Even for the state 1S in N, the energy is very big.

It is true that Schroedinger's equation cannot be solved *exactly* for many-electron systems. However, for small atoms, there are incredibly accurate numerical methods, essentially based on the variational principle. Thus for Helium the results are comparable to experimental precision. There are difficulties, however, as pointed out by the other commentators: even in the case of Helium, if we want to attain the desired accuracy, we must include several relativistic corrections to the ordinary Schroedinger equation. These effects become ever more significant as atomic number increases. As to DFT, as far as I can see, it is an approximation to the non-relativistic Schroedinger equation. For atoms, even rather large ones, I believe there are more accurate methods, in particular methods where one has better control on the error. These are so-called configurational integral methods.

There is, of course, no difficulty of principle in evaluating the electronic repulsion. Further, to be accurate, one certainly needs to treat the nucleus as having finite mass and therefore moving. 

I think the problem does not lie with the schrodinger equation, but rather with our inadequate knowledge about the wavefunction pertaining to two-body problems. Many intricacies come into play, such as pauli exclusion principle, electron electron interactions, electron proton interactions and many more. The scenario becomes very much company licated, and even for an exact wavefunction for the same, the equation simply cannot be solved using conventional means. So physiscts resort to numerical methods and other approximate methods such as perturbation theory, variational method etc. Furthermore a complete knowledge about the interactions involved is not known, and therefore the complete wavefunction is not known. Many approximations exist as to the wavefunction such as the Hartree-Fock model and Thomas Fermi model. 

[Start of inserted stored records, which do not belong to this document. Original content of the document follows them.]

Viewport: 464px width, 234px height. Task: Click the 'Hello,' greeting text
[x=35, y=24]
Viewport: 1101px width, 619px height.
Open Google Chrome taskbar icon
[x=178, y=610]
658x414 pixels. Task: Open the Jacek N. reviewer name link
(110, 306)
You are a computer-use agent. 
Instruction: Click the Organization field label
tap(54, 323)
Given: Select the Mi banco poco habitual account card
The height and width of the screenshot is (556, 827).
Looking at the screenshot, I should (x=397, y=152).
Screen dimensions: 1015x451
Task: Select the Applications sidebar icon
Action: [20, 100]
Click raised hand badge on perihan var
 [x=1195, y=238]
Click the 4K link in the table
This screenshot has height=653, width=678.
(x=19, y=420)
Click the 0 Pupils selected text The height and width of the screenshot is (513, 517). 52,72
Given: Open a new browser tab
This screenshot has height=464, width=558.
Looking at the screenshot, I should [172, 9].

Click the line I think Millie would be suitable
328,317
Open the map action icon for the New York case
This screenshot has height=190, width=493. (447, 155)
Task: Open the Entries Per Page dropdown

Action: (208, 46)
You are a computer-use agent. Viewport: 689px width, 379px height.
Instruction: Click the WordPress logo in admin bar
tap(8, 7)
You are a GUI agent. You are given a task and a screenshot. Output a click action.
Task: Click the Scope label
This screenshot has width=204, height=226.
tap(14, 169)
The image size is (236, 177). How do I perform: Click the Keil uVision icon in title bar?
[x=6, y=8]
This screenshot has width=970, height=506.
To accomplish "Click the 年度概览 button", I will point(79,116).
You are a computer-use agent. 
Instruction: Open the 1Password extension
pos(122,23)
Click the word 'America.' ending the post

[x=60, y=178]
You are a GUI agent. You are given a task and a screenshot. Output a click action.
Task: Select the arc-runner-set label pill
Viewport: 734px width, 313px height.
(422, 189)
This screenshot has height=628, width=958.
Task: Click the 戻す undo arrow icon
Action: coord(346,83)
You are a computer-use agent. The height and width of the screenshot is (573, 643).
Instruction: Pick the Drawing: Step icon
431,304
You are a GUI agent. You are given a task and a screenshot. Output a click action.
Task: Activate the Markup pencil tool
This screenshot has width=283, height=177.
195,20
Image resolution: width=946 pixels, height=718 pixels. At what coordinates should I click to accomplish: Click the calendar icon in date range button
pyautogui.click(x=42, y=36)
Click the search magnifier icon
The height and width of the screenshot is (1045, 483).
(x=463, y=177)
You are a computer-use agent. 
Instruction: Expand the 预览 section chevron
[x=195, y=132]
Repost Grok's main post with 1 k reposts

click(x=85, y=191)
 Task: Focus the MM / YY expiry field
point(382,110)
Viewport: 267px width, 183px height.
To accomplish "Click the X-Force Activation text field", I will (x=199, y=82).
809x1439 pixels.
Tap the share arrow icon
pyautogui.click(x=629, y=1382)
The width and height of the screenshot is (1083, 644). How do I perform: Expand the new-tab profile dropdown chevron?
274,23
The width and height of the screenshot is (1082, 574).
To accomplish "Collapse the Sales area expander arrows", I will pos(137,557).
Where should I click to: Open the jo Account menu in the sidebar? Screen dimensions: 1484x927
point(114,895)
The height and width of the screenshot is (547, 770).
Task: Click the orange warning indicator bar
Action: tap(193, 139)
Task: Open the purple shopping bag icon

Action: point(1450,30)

There is a relativistic version of Schrodinger equation which includes spin as a part of the Laplacian operator and yields Dirac energy levels for hydrogen atom and provides good results for heavy quarkonium. Researchers working on atoms other than hydrogen should try to find out how this new wave equation behave for heavier atoms.

Article Quarkonium and hydrogen spectra with spin-dependent relativi...

There is the illusion that it must be possible to find an a priori mathematical description for all deterministic systems. This is just not so. We contantly reach the limits of human hubris. As soon as we put in arbitrary constants that have to be set by hand we are not doing maths but painting a picture.

Andy, I am afraid your last sentence is true.

 Absolutely, an extremely simplified, black and white picture of nature.